If you instaled the Windows 7 in last, your boot loader is actually the Windows 7 Boot loader, because when you installed the win7, the Win7 it self had to create the boot loader so you could boot the XP also.
Even when you boot your computer and is giving you the XP as first choice is because the boot.ini is configured that way.
Before doing anything try this:
Go to your C drive and open the boot.ini(is hidden) (and its an boot loader) with the notepad and check if  both operating systems are showing there,if not than you can safely delete the xp Partition.
Hope that helps


----------



## ultimate7

canivari said:


> If you instaled the Windows 7 in last, your boot loader is actually the Windows 7 Boot loader, because when you installed the win7, the Win7 it self had to create the boot loader so you could boot the XP also.
> Even when you boot your computer and is giving you the XP as first choice is because the boot.ini is configured that way.
> Before doing anything try this:
> Go to your C drive and open the boot.ini(is hidden) (and its an boot loader) with the notepad and check if  both operating systems are showing there,if not than you can safely delete the xp Partition.
> Hope that helps


yes they are there so when i try to format the partition it doesn't work.
What I want to know is how to move the windows 7 boot loader that is on drive c where windows xp is installed to drive d where windows 7 is installed so I can delete the c partition and keep the space for windows 7.

= = =

Copy the portion of the boot loader thread starting at "What I want" and ending at "for windows 7.".

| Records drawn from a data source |
= = =

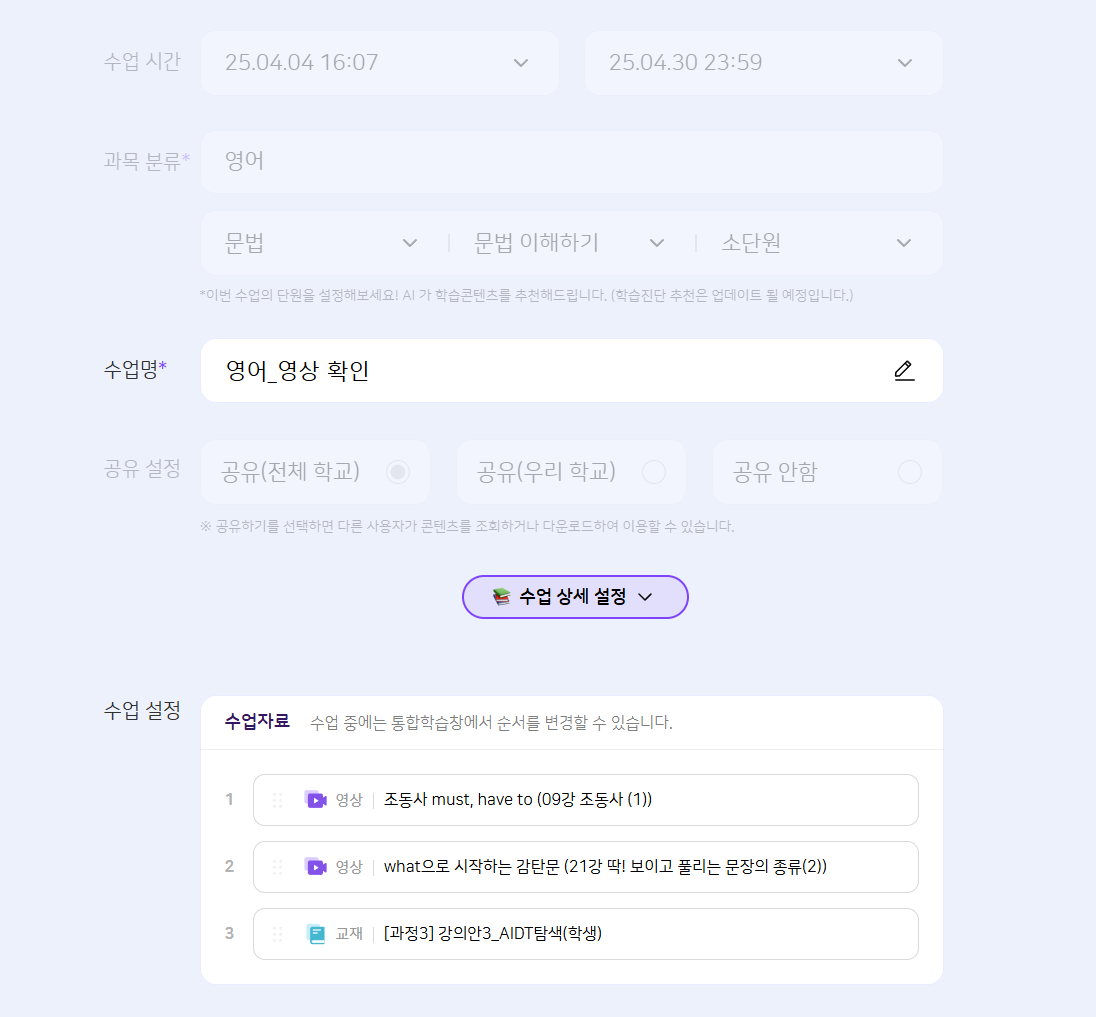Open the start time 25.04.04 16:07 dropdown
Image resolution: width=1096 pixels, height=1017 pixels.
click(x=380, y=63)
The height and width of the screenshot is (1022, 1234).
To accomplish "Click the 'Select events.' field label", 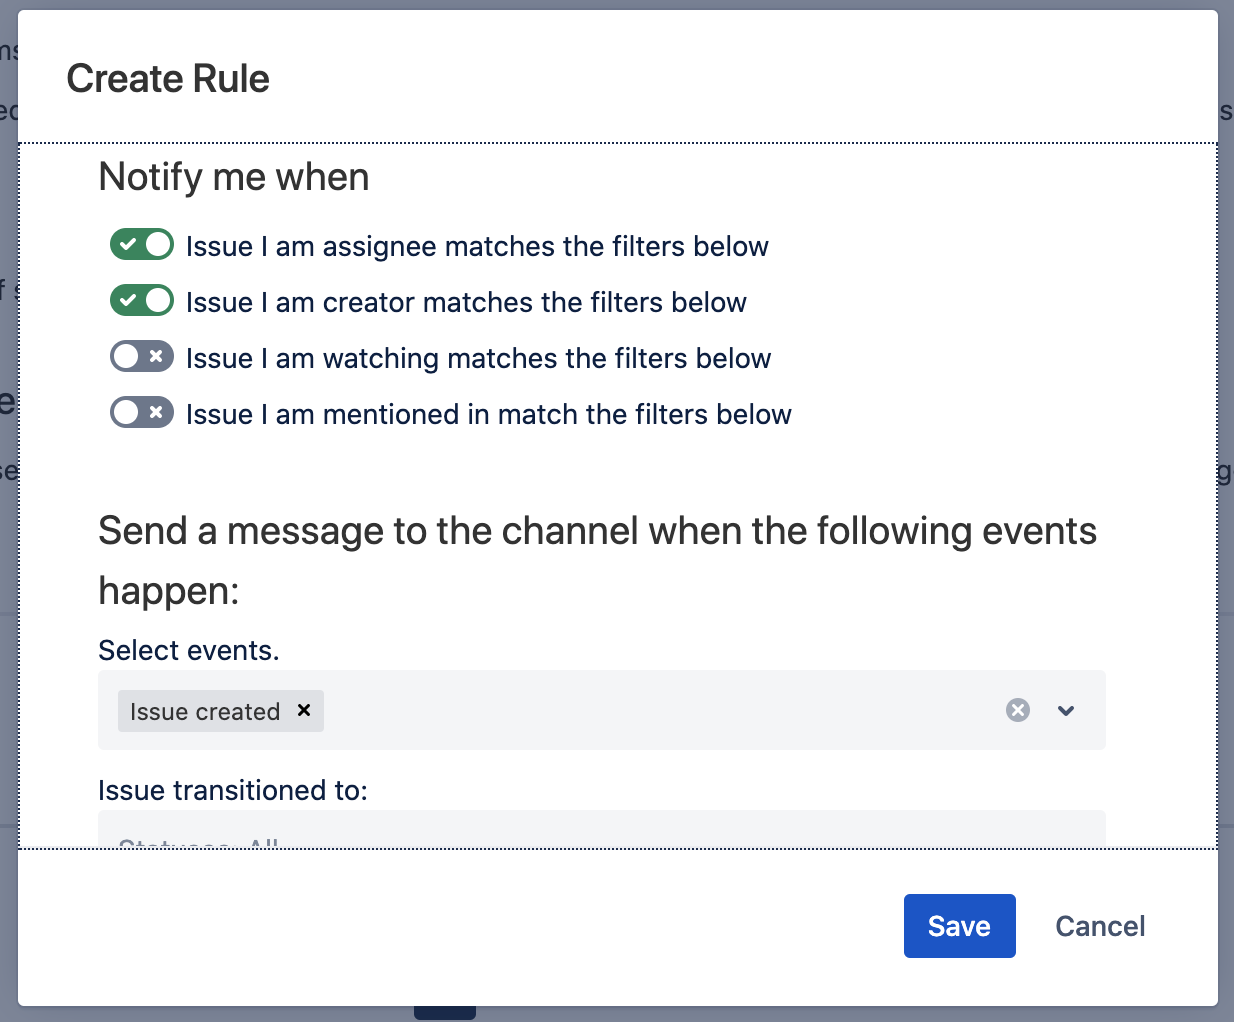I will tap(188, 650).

= = =

| Solved exercise |
What I want to know is how to move the windows 7 boot loader that is on drive c where windows xp is installed to drive d where windows 7 is installed so I can delete the c partition and keep the space for windows 7.